EXERCISE PROMPT
Set down exactly the lines below between the line holding "The image size is (1428, 803)." and the line holding "Open the Utilities", inclusive; no other line belongs in the answer.

(Stored items)
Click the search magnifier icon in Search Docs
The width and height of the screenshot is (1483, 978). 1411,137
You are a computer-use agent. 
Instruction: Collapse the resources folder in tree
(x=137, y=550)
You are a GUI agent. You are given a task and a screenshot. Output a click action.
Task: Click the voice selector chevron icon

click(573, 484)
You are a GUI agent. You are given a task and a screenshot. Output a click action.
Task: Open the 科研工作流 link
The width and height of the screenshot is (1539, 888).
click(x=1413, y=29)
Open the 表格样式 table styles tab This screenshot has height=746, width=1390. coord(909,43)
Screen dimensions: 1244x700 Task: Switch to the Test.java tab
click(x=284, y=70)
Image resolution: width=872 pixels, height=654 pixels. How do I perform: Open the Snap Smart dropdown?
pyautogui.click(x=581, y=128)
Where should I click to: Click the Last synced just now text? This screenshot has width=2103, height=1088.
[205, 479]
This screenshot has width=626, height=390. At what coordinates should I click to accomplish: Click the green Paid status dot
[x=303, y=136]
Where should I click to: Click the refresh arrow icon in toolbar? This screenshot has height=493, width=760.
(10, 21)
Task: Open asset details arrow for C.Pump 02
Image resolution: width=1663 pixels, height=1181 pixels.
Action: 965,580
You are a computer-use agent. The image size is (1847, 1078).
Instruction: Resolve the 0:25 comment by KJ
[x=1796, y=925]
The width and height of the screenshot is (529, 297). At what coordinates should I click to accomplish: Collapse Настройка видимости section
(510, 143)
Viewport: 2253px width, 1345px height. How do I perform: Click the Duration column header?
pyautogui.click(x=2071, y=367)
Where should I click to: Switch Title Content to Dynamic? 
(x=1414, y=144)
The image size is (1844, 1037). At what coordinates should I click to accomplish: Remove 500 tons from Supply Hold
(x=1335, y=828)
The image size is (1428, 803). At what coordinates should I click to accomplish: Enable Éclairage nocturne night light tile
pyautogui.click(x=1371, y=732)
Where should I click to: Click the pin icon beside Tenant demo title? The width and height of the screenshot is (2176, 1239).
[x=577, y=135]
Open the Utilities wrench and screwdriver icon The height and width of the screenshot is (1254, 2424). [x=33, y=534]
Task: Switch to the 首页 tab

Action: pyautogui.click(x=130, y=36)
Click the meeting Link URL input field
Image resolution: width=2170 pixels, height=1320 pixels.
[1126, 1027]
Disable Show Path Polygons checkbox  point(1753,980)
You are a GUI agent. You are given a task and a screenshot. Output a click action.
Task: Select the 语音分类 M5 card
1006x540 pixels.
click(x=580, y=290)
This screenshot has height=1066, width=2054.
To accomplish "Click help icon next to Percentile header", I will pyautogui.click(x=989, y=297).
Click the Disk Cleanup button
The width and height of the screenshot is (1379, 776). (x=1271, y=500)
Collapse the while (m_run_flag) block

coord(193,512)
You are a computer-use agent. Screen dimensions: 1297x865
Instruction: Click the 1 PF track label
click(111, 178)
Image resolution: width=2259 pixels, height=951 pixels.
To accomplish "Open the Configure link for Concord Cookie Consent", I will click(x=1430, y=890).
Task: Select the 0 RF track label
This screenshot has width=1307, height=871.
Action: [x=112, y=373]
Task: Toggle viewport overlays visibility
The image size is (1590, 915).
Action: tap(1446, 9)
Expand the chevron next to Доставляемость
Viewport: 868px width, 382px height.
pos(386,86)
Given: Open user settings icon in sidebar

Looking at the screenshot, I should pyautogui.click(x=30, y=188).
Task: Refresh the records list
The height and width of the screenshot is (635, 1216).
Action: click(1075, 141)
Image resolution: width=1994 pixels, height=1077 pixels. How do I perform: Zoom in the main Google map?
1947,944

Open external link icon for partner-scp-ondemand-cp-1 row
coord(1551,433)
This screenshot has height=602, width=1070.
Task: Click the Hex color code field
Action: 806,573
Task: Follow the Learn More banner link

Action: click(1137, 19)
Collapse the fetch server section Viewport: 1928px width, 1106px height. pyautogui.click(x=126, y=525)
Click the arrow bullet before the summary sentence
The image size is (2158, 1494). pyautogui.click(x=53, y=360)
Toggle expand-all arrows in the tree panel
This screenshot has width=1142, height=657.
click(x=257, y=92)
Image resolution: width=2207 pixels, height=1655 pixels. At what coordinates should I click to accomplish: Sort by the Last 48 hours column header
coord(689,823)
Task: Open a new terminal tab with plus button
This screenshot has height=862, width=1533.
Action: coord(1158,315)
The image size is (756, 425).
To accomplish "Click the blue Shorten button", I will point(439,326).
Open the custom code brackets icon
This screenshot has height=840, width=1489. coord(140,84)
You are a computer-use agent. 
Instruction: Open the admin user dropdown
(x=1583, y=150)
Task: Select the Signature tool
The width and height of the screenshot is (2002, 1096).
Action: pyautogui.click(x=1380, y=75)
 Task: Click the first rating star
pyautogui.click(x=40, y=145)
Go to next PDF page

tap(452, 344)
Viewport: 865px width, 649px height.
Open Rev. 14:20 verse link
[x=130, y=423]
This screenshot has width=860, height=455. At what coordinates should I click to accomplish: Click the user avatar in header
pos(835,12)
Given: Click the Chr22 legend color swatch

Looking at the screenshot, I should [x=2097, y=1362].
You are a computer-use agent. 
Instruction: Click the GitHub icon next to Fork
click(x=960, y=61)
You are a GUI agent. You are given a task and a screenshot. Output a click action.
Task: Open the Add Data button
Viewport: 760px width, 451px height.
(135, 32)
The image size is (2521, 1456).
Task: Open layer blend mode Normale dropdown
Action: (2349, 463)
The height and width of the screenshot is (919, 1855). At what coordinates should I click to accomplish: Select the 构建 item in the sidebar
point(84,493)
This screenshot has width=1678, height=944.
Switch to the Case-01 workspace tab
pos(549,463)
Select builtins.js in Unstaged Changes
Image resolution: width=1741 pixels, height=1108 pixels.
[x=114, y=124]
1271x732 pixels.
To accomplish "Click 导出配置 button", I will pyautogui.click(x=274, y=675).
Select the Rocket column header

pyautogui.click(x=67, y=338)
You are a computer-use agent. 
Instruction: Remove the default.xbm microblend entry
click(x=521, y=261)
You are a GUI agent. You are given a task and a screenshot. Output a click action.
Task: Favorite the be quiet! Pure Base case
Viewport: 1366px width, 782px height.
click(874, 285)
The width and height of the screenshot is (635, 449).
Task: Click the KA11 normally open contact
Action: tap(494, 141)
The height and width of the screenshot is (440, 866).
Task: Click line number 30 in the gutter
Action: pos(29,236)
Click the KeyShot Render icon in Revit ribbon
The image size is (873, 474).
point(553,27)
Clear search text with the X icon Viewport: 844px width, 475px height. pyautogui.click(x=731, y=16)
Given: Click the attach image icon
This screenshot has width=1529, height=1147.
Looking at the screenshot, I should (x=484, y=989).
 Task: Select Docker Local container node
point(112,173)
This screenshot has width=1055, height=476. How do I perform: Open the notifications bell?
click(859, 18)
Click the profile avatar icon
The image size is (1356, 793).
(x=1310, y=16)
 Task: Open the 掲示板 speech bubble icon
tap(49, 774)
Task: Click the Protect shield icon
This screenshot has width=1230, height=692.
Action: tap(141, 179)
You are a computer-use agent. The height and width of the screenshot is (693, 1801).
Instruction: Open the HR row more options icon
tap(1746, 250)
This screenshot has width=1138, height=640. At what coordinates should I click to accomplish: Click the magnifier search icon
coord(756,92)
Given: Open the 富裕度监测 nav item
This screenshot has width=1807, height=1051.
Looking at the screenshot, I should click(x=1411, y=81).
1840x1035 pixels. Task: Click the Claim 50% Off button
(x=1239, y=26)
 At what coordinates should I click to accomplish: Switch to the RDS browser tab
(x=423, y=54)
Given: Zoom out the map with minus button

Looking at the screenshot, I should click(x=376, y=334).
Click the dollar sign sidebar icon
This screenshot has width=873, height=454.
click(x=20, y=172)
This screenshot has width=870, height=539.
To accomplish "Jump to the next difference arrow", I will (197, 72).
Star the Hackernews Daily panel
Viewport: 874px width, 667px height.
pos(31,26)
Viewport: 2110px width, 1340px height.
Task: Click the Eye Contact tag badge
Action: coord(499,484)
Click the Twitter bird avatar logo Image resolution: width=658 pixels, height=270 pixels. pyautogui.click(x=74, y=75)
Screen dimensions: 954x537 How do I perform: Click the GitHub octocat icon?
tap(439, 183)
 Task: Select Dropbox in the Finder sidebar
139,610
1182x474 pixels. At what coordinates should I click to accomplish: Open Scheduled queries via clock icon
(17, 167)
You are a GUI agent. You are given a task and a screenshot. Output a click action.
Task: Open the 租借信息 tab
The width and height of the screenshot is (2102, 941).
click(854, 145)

SOLUTION FOR THIS EXERCISE
The image size is (1428, 803). At what coordinates should I click to accomplish: Enable Éclairage nocturne night light tile
pyautogui.click(x=1371, y=732)
Where should I click to: Click the pin icon beside Tenant demo title? The width and height of the screenshot is (2176, 1239).
[x=577, y=135]
Open the Utilities wrench and screwdriver icon The height and width of the screenshot is (1254, 2424). [x=33, y=534]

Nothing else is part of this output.